Ludicrously outrageous’ perhaps best describes the doles that were splurged to win the Indian Premier League (IPL) media rights for the next five years. The baffling bids made by the contenders and the Rs 16,347.50 crore offer that eventually won the rights for Star India speaks about the willingness of big guns to make hay in the name of cricket.
In financial parlance, it does make economic sense as the IPL phenomena enjoys viewership that sounds almost bizarre and attracts spectator turnout of the houseful kind, day in and day out. This indicates that as an industry IPL is the mother of all sports money-spinners that originate in the Sub-Continent.
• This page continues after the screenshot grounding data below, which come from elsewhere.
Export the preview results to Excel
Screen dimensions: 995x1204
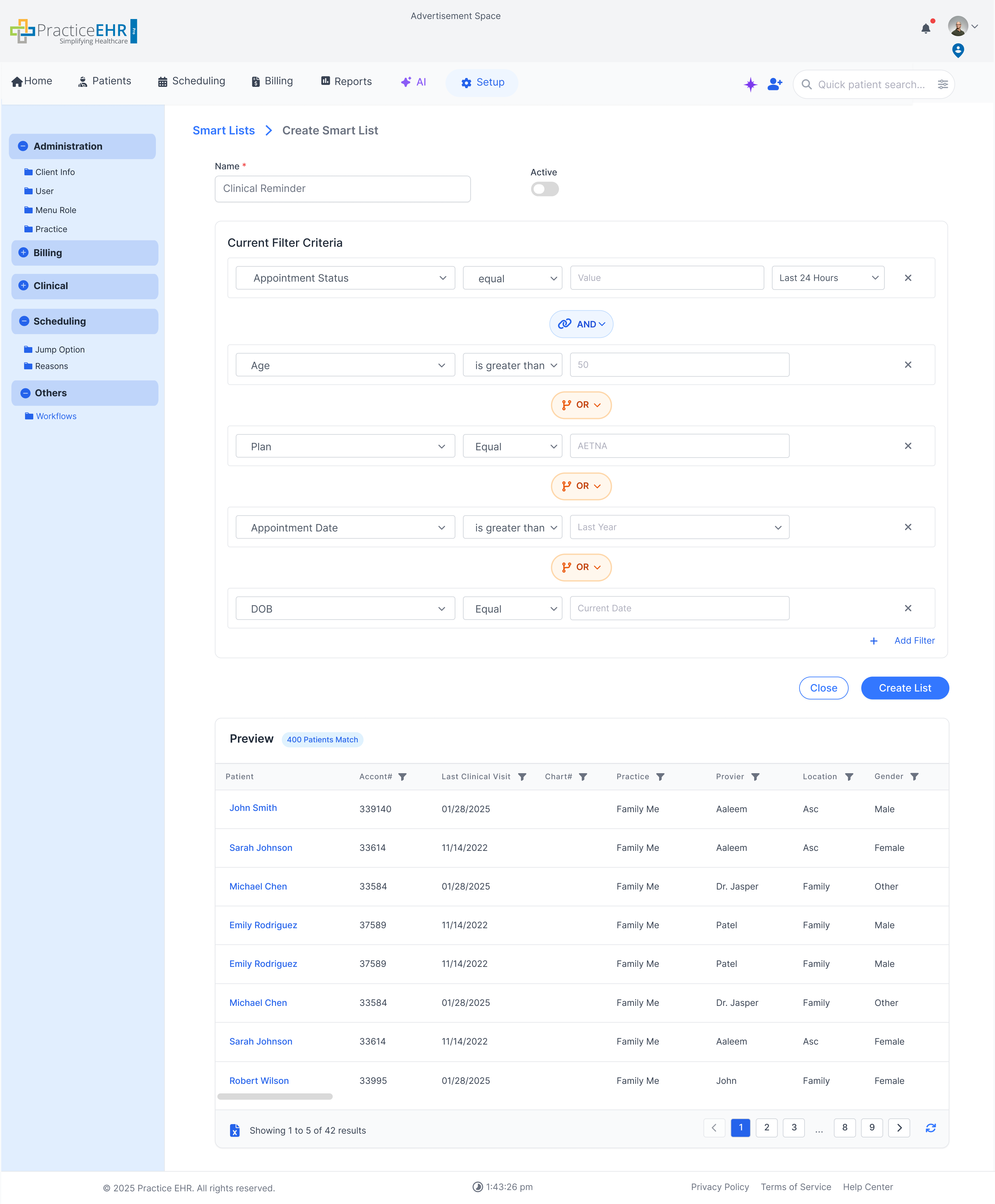pyautogui.click(x=235, y=1130)
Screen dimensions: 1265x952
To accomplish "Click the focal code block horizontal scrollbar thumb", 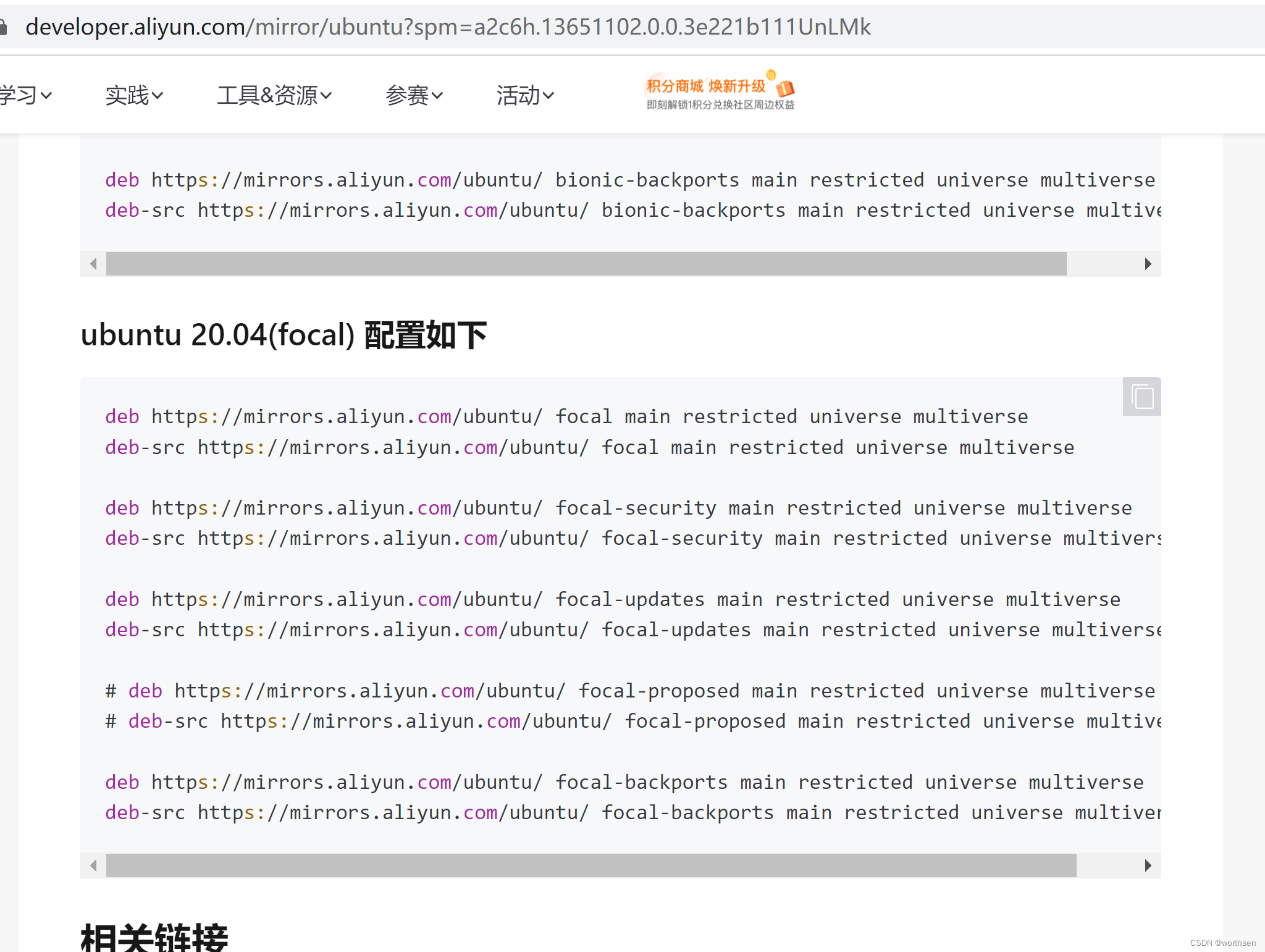I will [590, 866].
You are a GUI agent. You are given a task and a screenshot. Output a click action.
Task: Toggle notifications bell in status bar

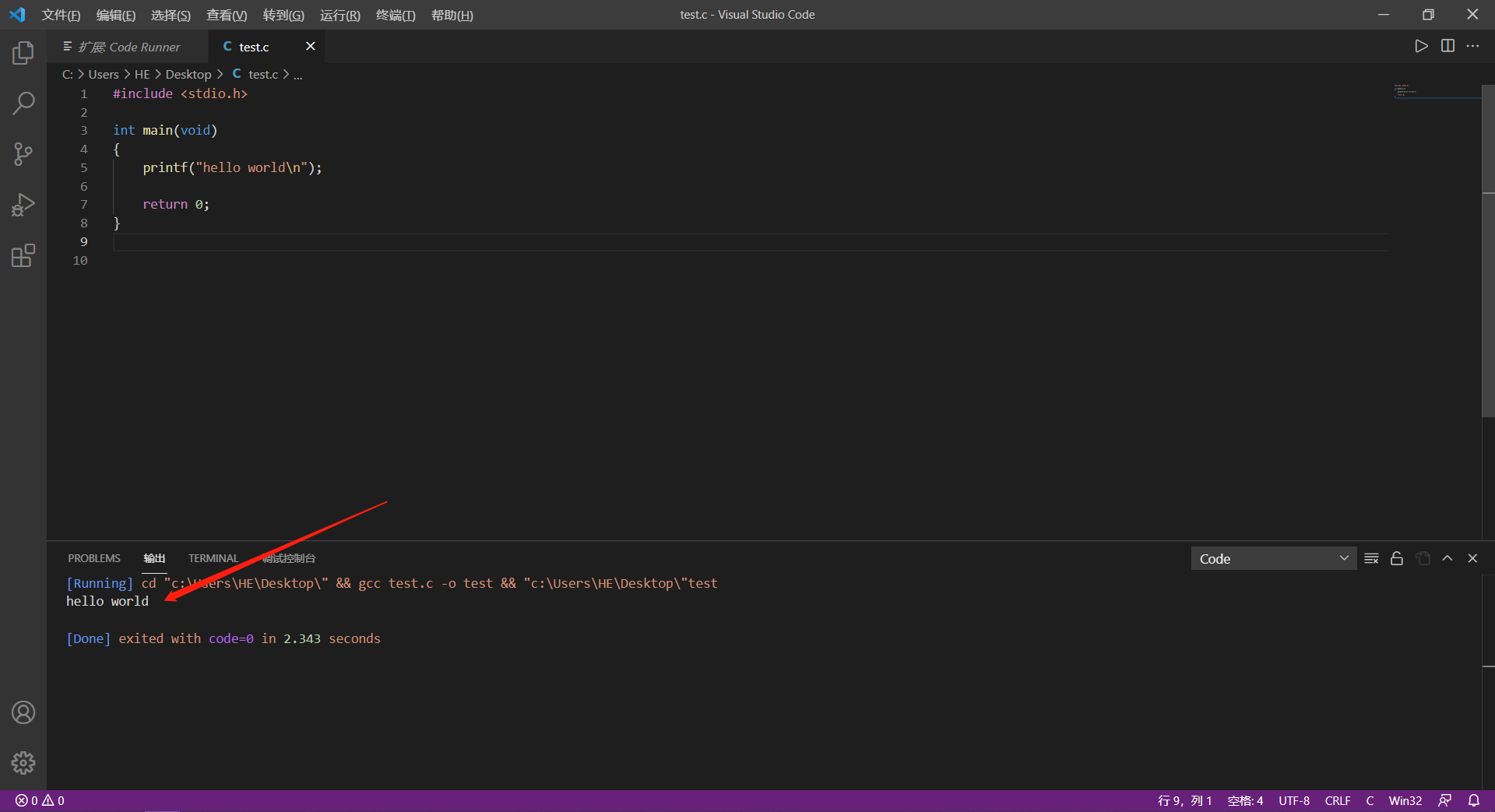point(1474,800)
On that count, the league is head and shoulders above the contemporary cricket spectacles. With Star's bid coming to $2.55 billion, the $287 million that ECB earns annually by way of broadcast rights looks like pittance. Even as Star will be rejoicing the TV and digital coup it has pulledoff, albeit at an enormous cost, it is actually the Board of Control for Cricket in India (BCCI) that is laughing all the way to the bank. However, the Board managers must remember that the aftershocks will hit them fast, hard and catch them off-guard, thanks to the vicious circle that engulfs the Indian cricket at every level.
A pragmatic arithmetic break-up shows that Star will be coughing up a cool Rs 54.5 crore per each IPL match. This is Rs 11.4 crore more than what the broadcaster has been paying BCCI for every international match hosted on Indian soil.
And that is where the world’s richest sports body is likely to feel the pinch from the cascading spin-offs. For instance, it is the state associations which provide infrastructure and other facilities to host IPL matches.
Quite obviously, they will be expectingproportionately higher revenue from the coming season onwards, which is undeniably a reasonable expectation.The franchise owners, who spend crores during players’ auction, will demand their ounce of flesh from the enhanced central pool. They will have a ready answer to substantiate their argument – players and support staff will be eager for better emoluments.
They don’t need to go by any brand valuation to put forth their pleas. They come within the realms of a healthy give-and-take win-win equation and that’s just about it
At the end of it all, it will be the Indian fan who will be hit the hardest and from quarters that he may not even be aware of. If Star has to earn returns it has to be from the advertiser and more importantly the viewer, the die-hard tax-paying cricket fan whose passion for the sport is such that he will not be found wanting during live telecasts.
Given this backdrop, it is certain that dish and cable subscribers will have to shell out more hereafter as would be Hotstar freaks. IPL is one financial proposition that defies commercial logic, yet remain a safe investment for as long as fans don’t start feeling the pinch.